» **Work request**: For this exercise, output the entries below exactly from the line that holds "Click the draw badge for 09.03.25 match" to the line that holds "Open the BTCUSD symbol search", both ends included. No pictures belong in the copy.

» **Information provided**:
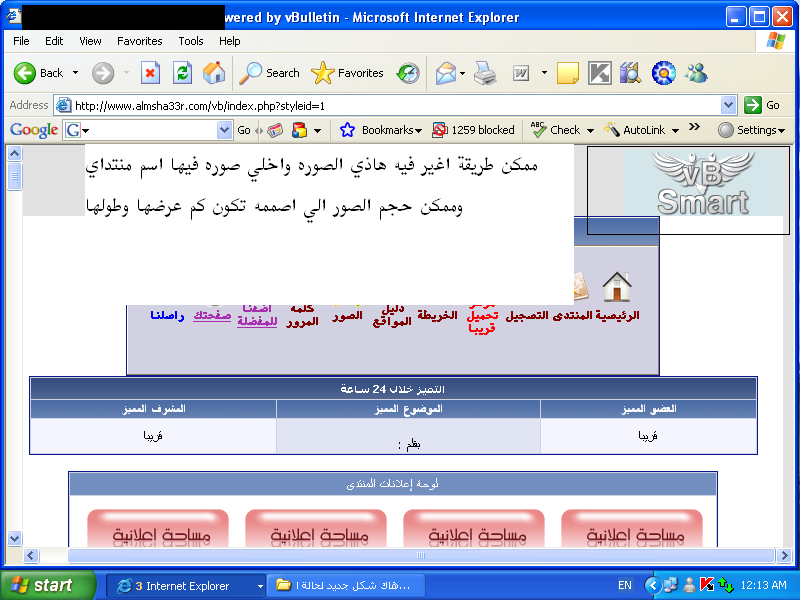Toggle the 1259 blocked popup blocker
This screenshot has height=600, width=800.
click(x=474, y=130)
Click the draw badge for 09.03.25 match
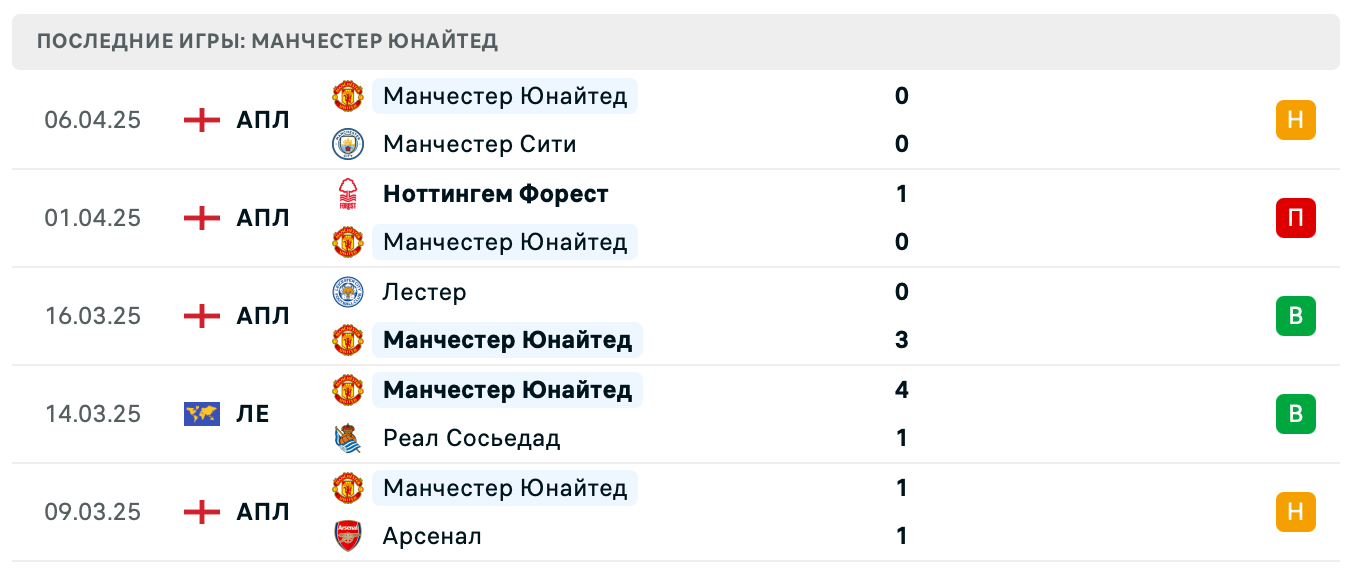Viewport: 1354px width, 576px height. tap(1295, 512)
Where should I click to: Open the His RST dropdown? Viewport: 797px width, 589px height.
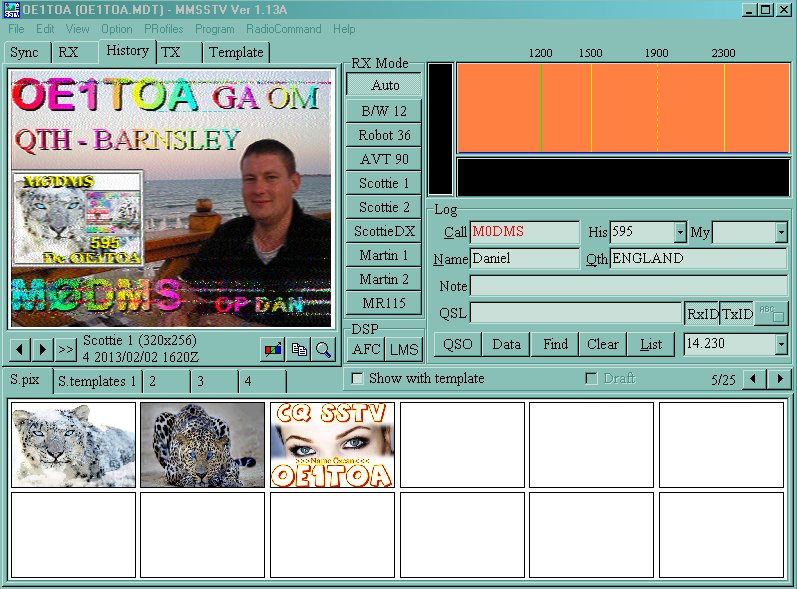click(x=680, y=232)
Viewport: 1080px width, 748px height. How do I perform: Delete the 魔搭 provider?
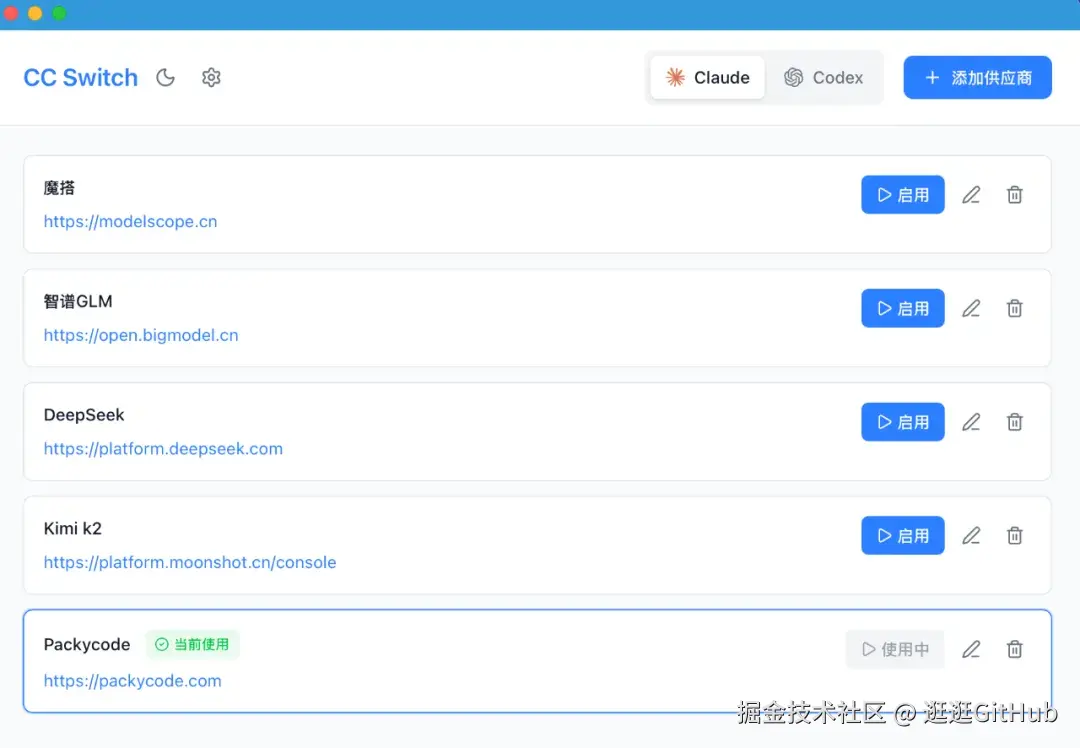(1014, 194)
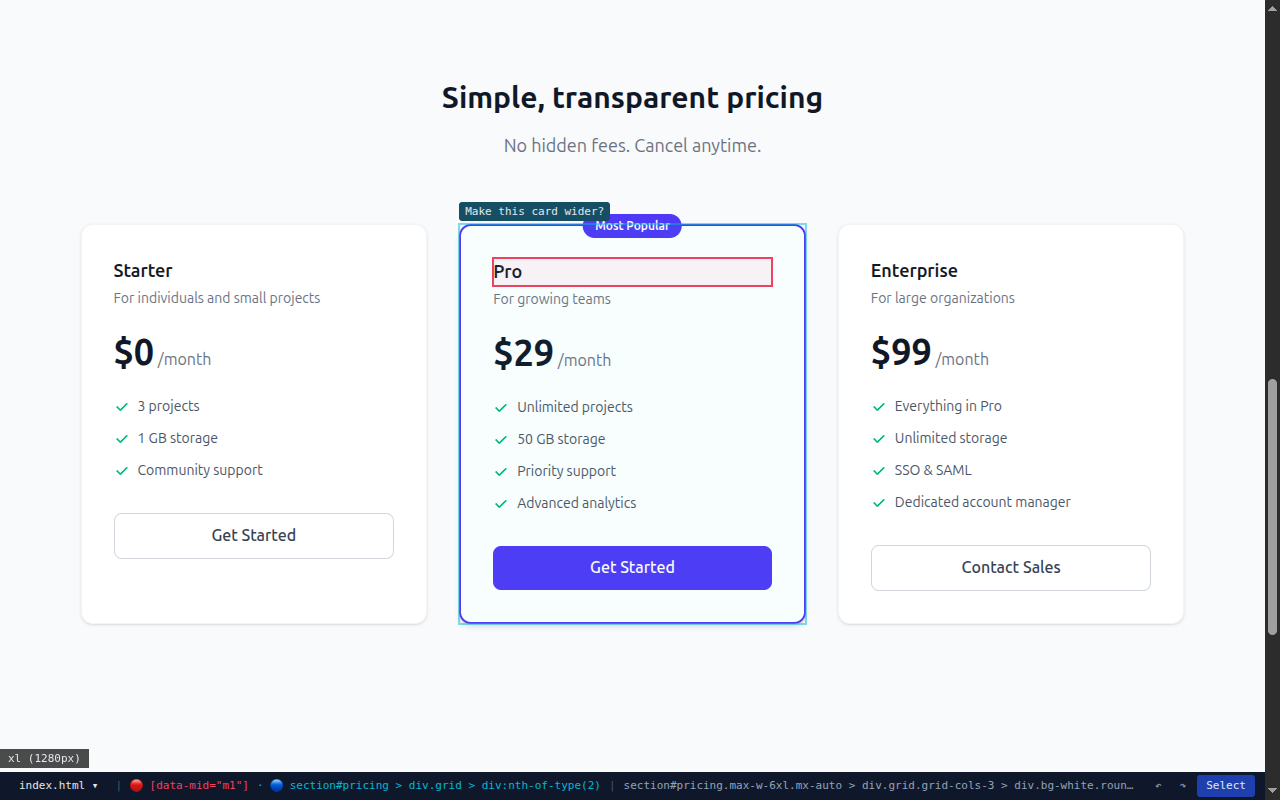1280x800 pixels.
Task: Click the Most Popular badge
Action: [x=632, y=226]
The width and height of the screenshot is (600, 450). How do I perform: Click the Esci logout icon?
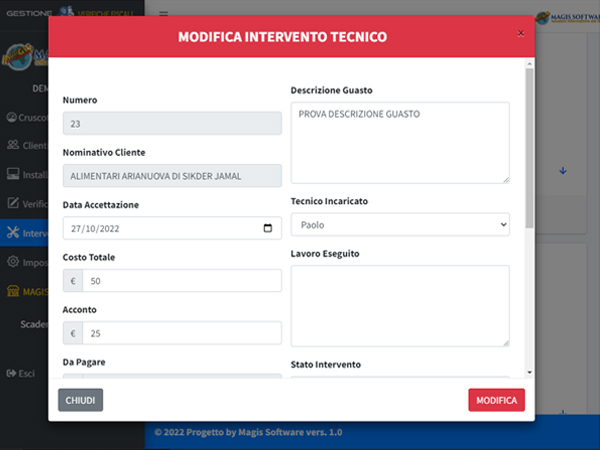click(11, 373)
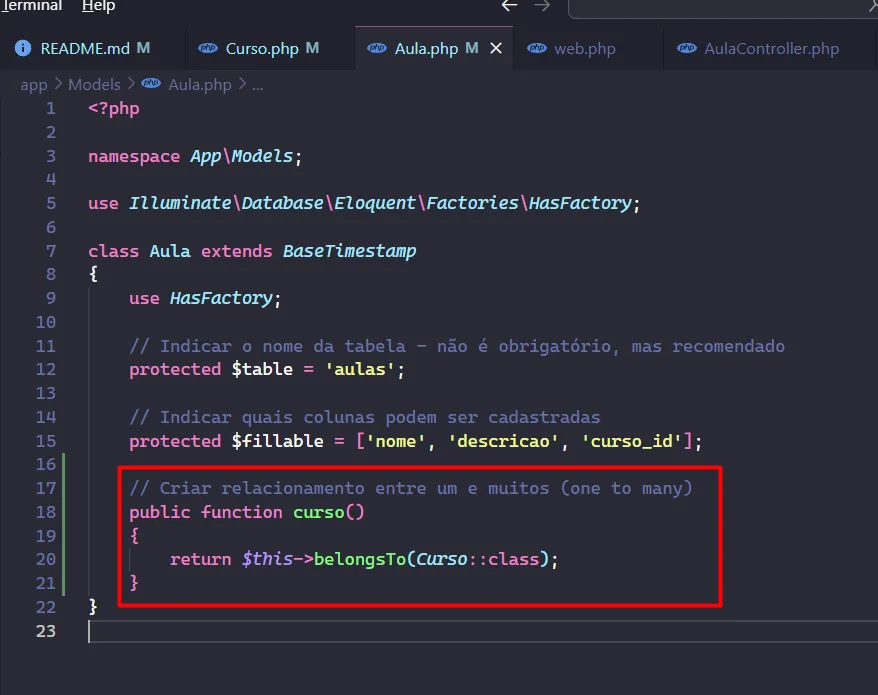Click the PHP file icon in breadcrumbs
The width and height of the screenshot is (878, 695).
151,85
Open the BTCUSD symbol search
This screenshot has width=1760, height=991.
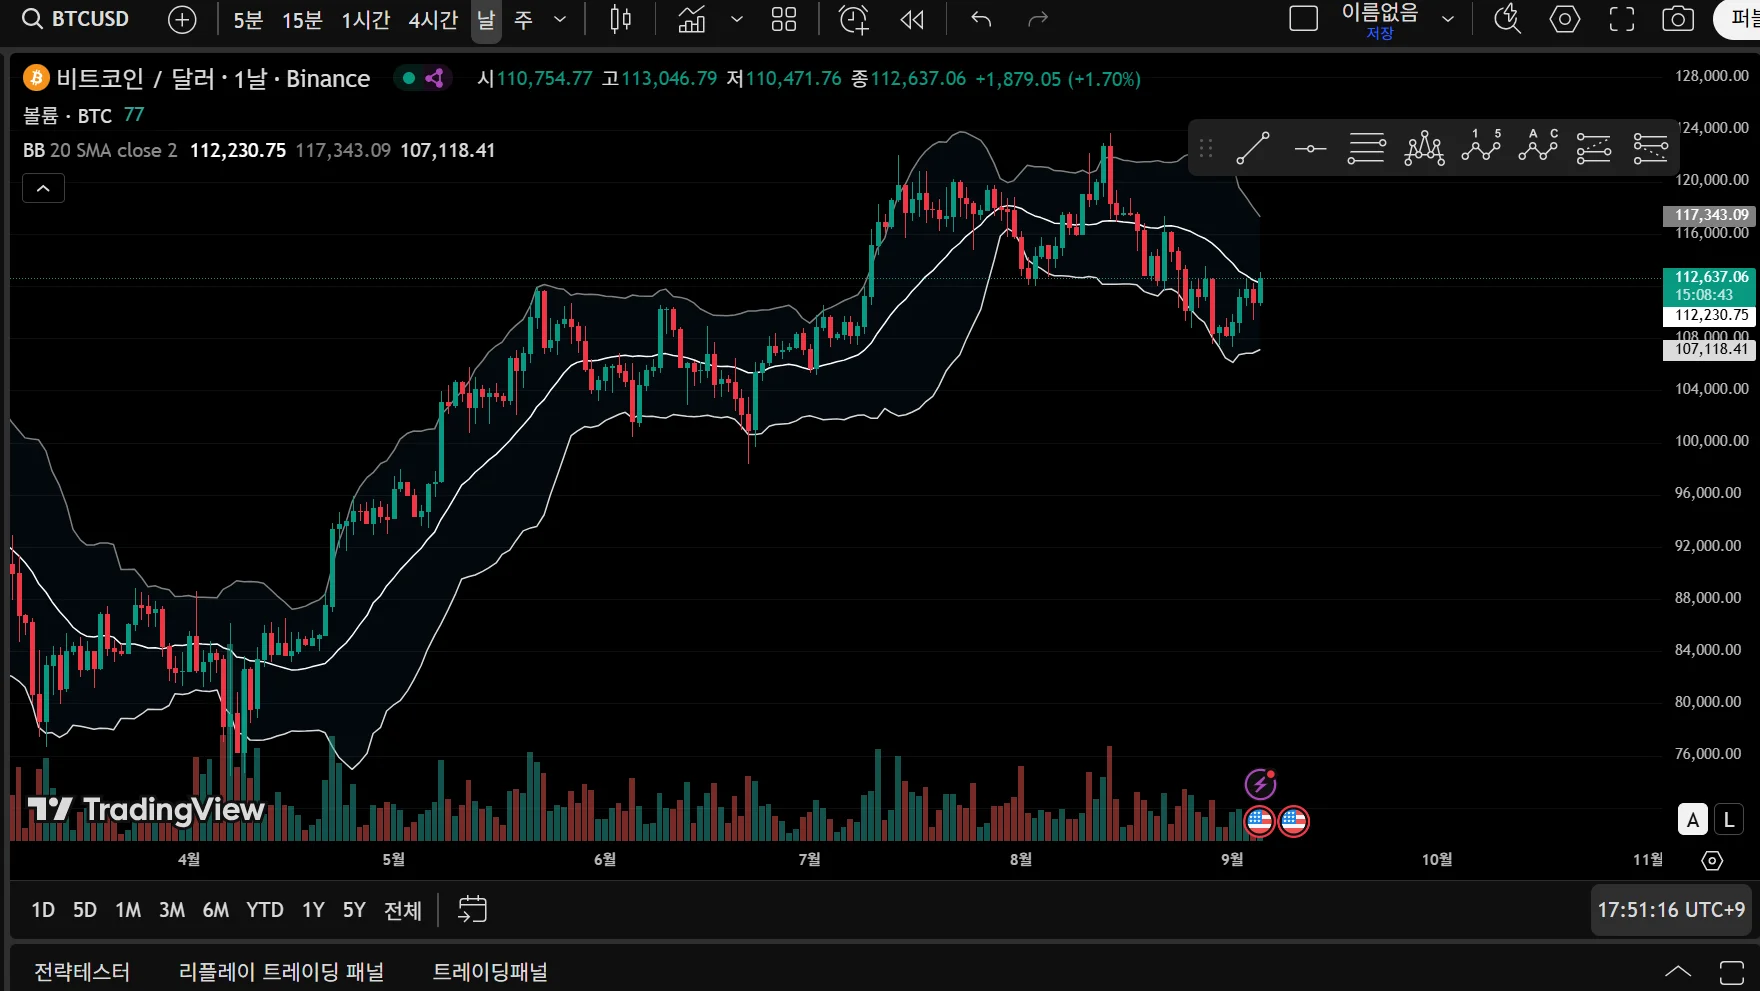[x=76, y=19]
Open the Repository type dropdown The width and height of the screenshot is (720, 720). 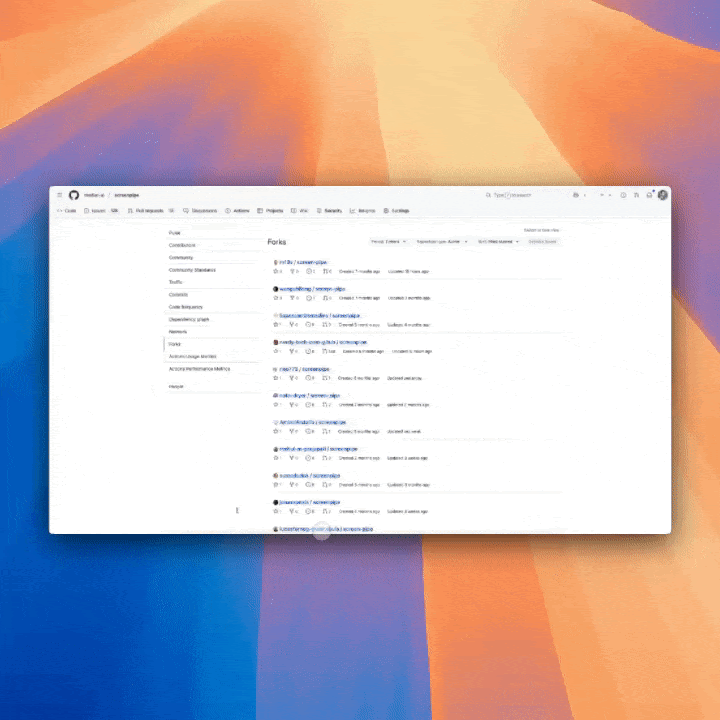(441, 241)
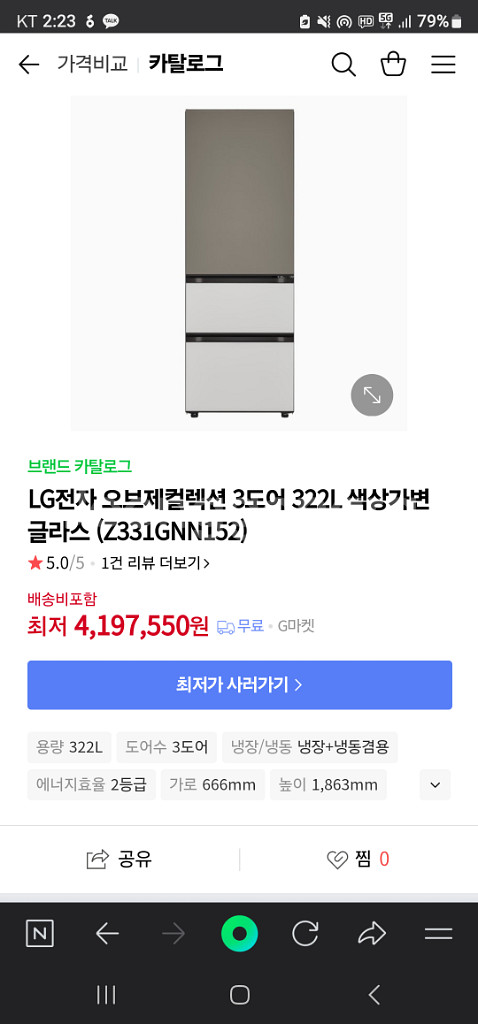Viewport: 478px width, 1024px height.
Task: Tap the browser share arrow icon
Action: click(372, 934)
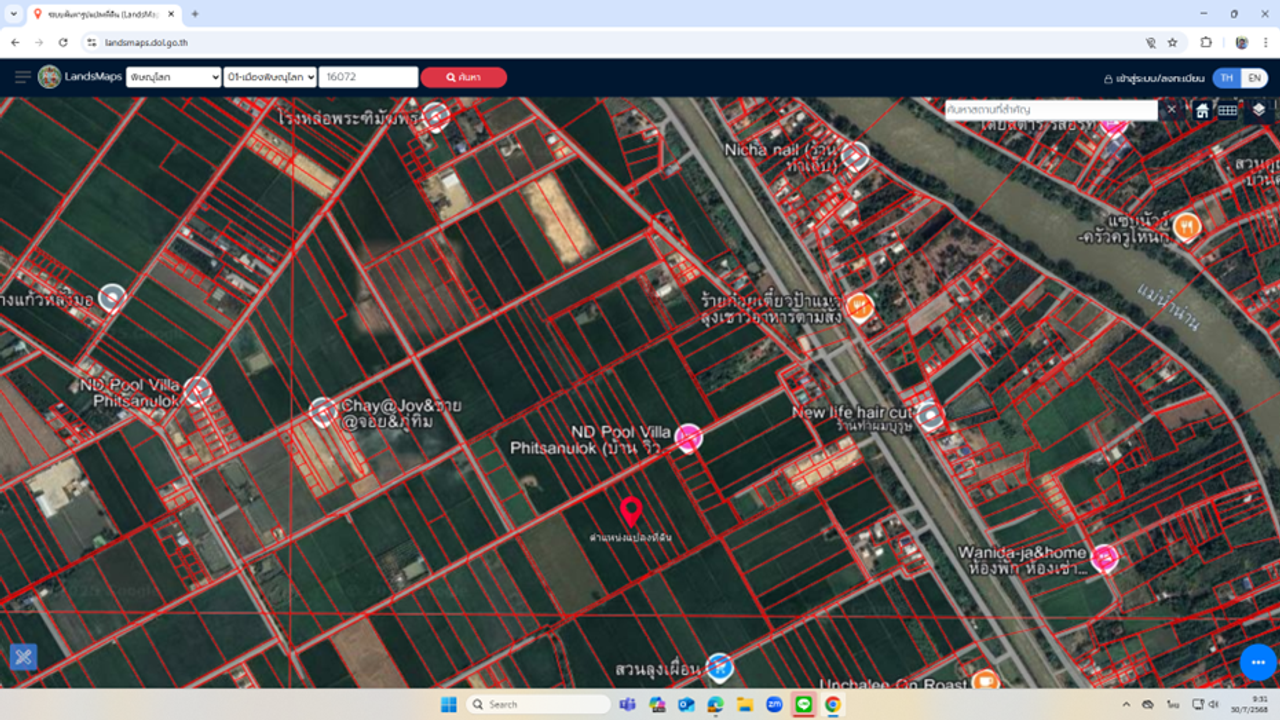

» **Result of this exercise**:
Click the draw badge for 09.03.25 match
Viewport: 1354px width, 576px height. tap(1295, 512)
Where should I click to: Open the His RST dropdown? Viewport: 797px width, 589px height.
click(x=680, y=232)
Viewport: 1080px width, 748px height. How do I perform: Delete the 魔搭 provider?
(1014, 194)
1280x800 pixels.
Task: Click the Most Popular badge
Action: [x=632, y=226]
The width and height of the screenshot is (600, 450). How do I perform: Click the Esci logout icon?
click(11, 373)
Click the PHP file icon in breadcrumbs
The width and height of the screenshot is (878, 695).
151,85
Open the BTCUSD symbol search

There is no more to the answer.